Third, where I think these sorts of claims are wrong:
-Substance dualism in no way entails materialism. It is a theory of how the mind is not material. Now if you say that the idea of materialism could not have developed were it not for substance dualism, I reply that first, Leucippus and Democritus existed before Descartes, and second, materialism could not have developed were it not for many things, including the belief in matter, yet this does not impugn in any way our belief in matter.
-Substance dualism is not based on such radically different metaphysical grounds that things which are intelligible to hylomorphic dualists are simply inaccessible to substance dualists. I, as a substance dualist, admit all the famous scholastic distinctions and at least think I understand most of them. That includes the four causes, the distinction between essence and existence, matter and form, substance and accident, act and potency, nature and suppositum, etc.
-Descartes was not such a novel break from the past. There have been many great philosophers throughout history prior to Descartes who have held substance dualist views. Think, for instance, of Plato, Plotinus, and St. Augustine, as well as Avicenna with his Floating Man argument.

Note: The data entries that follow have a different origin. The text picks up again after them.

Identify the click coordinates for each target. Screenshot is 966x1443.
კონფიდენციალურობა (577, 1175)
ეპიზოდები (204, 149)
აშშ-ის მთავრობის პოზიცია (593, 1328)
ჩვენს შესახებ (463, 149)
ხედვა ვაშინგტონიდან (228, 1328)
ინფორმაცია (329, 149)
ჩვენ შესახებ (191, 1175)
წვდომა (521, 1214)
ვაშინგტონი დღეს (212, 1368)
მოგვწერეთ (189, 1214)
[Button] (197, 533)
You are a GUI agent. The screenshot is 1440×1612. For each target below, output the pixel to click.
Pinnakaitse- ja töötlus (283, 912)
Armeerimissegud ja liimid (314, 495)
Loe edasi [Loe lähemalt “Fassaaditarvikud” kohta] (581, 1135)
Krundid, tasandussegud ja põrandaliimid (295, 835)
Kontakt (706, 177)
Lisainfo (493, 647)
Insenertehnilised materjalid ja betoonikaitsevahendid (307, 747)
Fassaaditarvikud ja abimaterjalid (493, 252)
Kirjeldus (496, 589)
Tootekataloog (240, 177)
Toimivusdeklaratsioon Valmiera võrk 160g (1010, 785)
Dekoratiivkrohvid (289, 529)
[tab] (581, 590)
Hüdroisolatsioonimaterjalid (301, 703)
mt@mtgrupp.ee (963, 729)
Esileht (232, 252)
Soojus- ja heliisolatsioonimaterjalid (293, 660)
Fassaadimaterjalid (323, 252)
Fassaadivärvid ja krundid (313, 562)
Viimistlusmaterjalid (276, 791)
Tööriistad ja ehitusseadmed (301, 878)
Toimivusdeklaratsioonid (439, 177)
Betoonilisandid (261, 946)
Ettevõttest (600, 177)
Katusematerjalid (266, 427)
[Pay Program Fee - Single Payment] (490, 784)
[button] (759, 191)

-Descartes' substance dualism was not such a radical break from scholasticism. Though Aquinas almost certainly was the exemplar of hylomorphic dualism as I've defined it, scholasticism does not equal Aquinas (even if he was certainly one of the greatest scholastics). In Ockham for instance we see the body as being able to exist apart from the soul, at least if God wills it. In Buridan the soul is viewed more like a force pervading the whole body. Later in Suarez the soul and the body are each conceived as separable substances, albeit "incomplete" ones when taken alone. So in fact the path from them to Descartes is rather continuous, and we can see this insofar as Descartes continues to use scholastic terminology and makes use of the distinctions he received from Suarez. Again, all these people accepted the broadly Aristotelian metaphysical framework of scholasticism, and yet they were not all hylomorphic dualists as I've defined it above. So I think one can remain broadly scholastic without being a hylomorphic dualist (I'll say more about this last point--on the consistency of my generally scholastic views--in a later post).
-As regards the downfall of western civilization, Descartes was a devout and orthodox Catholic, and probably even converted the Queen of Sweden. So it is likely he did not do this terrible thing. More importantly though, as of now I have found nothing in substance dualism as I've defined it which is repugnant to the Catholic faith or heretical or implies something heretical, so this charge is simply unfounded.